Hundreds of Venezuelans swarmed outside the Chilean consulate Monday hoping to get a new visa created by Santiago to offer a new home for people desperate to leave the crisis-wracked country.
As the consulate is closed on Mondays, the crowd of some 400 jostled to read a small board with instructions for obtaining the visa announced last week by conservative President Sebastian Pinera.
"Don't push! We are all Venezuelans," somebody in the crowd yelled.
The bulletin board referred people to the website of the Chilean Foreign Ministry, as applications for the new visa are handled online.
Venezuelans are already allowed to travel to Chile and once there apply for work and residency permits. The new, so-called "democratic responsibility" visa is designed to speed things up by letting people handle the red tape before leaving for Chile.
Venezuelans have been enduring an economic crisis marked by shortages of food, medicine and such basics as soap and toilet paper.

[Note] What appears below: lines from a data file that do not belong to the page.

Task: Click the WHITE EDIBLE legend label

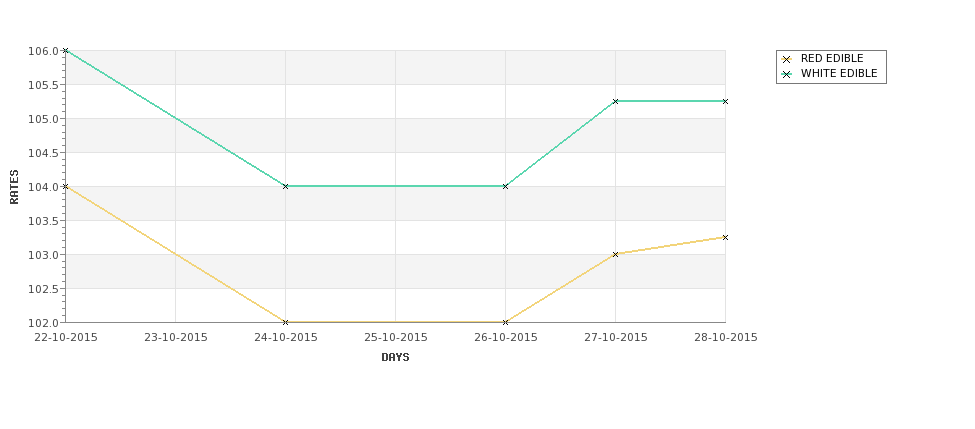Action: click(839, 73)
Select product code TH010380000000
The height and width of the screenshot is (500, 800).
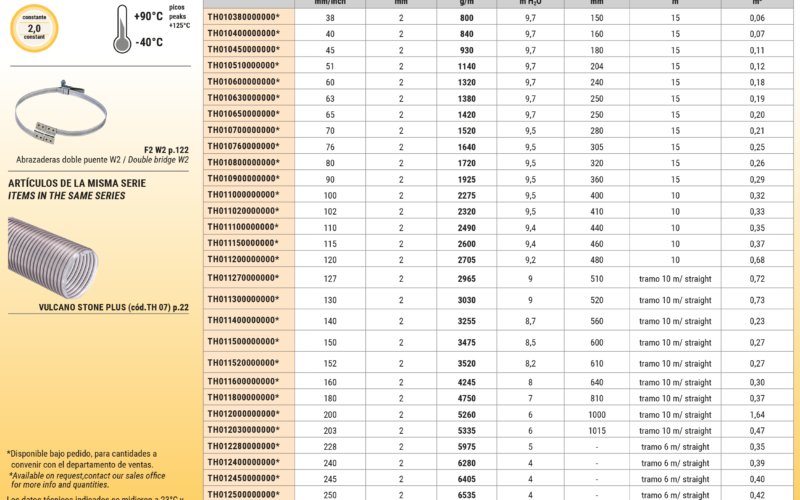243,18
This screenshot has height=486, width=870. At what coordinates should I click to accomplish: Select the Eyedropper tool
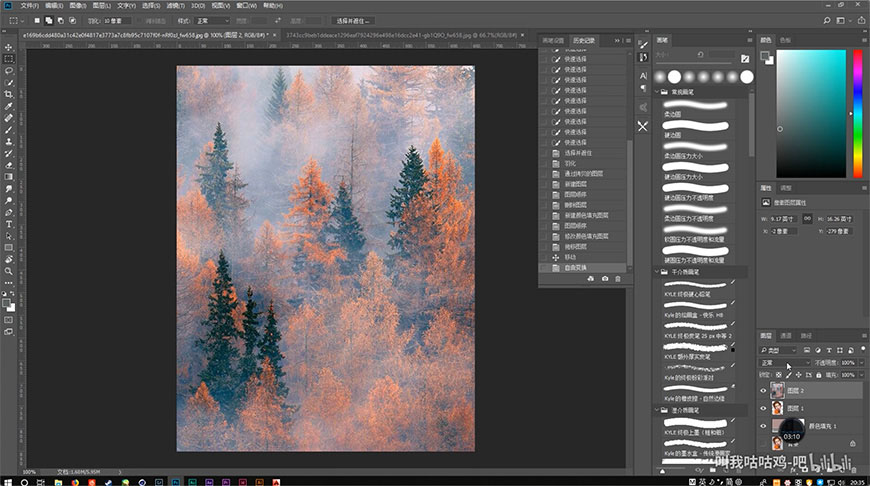coord(8,106)
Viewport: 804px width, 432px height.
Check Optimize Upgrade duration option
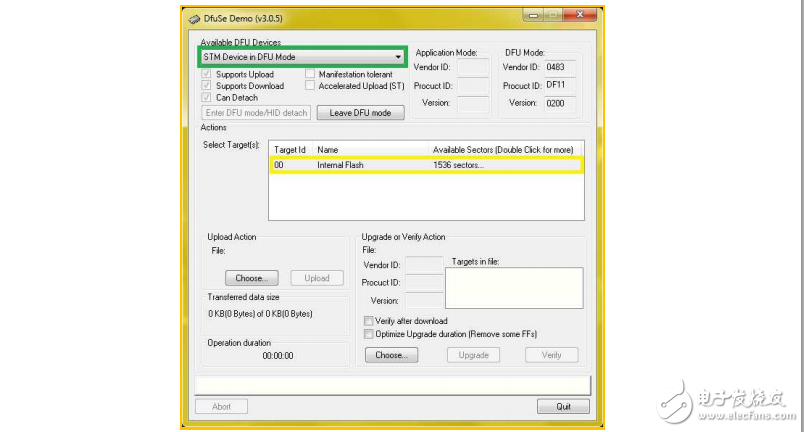point(369,333)
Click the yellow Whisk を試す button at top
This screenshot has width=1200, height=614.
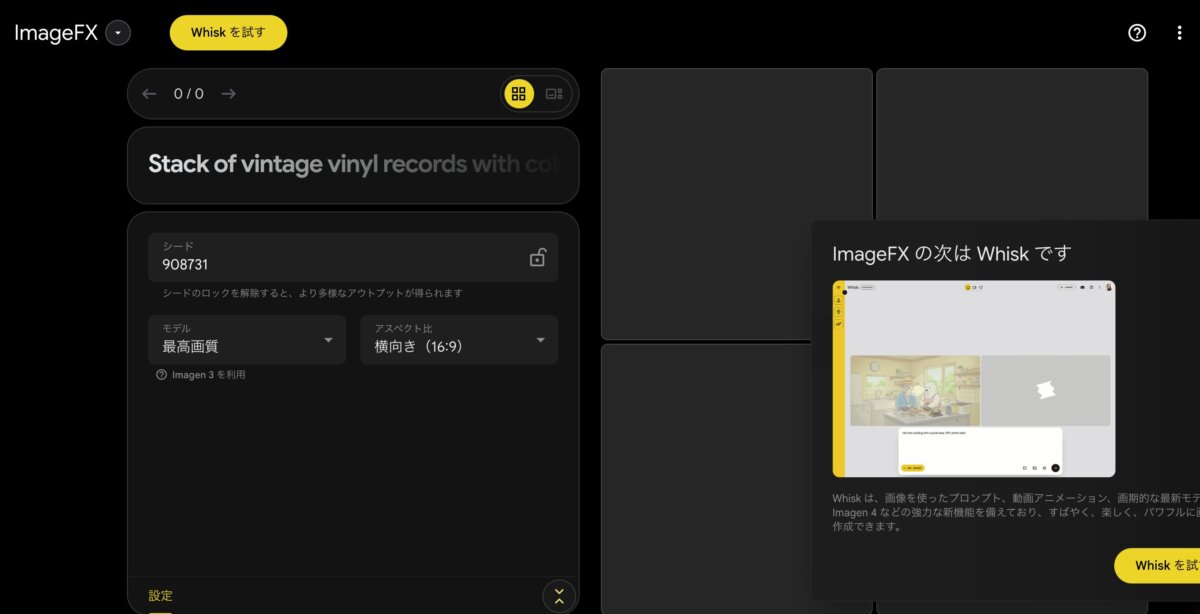(228, 32)
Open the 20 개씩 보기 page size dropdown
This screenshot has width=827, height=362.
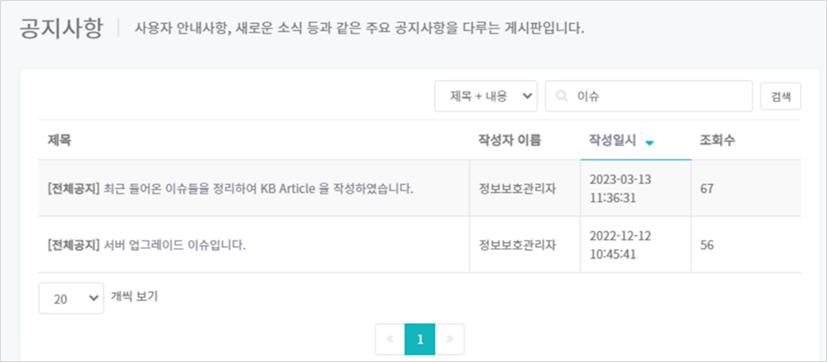(x=71, y=298)
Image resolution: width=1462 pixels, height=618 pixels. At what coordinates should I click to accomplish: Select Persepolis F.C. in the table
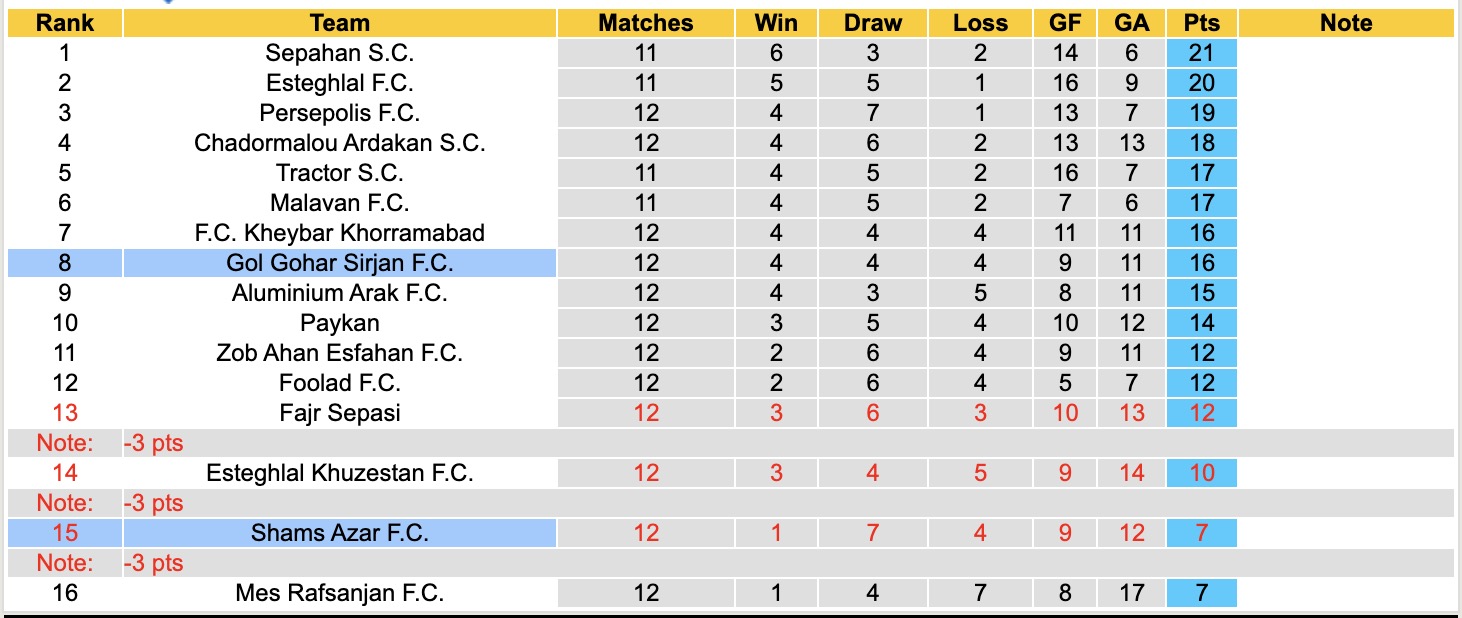coord(340,113)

Inflation this year is forecast to hit a staggering 13,000 percent, according to the International Monetary Fund.
Between 400,000 and half a million Venezuelans have left their oil-rich and once prosperous country over the past two years, said Tomas Paez, a sociologist specializing in migration issues.
The new visas are good for a year and can be renewed once, as well as allow fleeing Venezuelans to apply for permanent residency.